Exercise details >>
Pick out every line below that contains the word "width", and copy each one in full.

Stored data >>
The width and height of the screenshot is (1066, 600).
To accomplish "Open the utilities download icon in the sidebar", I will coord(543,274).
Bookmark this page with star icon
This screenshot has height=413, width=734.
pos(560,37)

Response to this exercise >>
The width and height of the screenshot is (1066, 600).
This screenshot has height=413, width=734.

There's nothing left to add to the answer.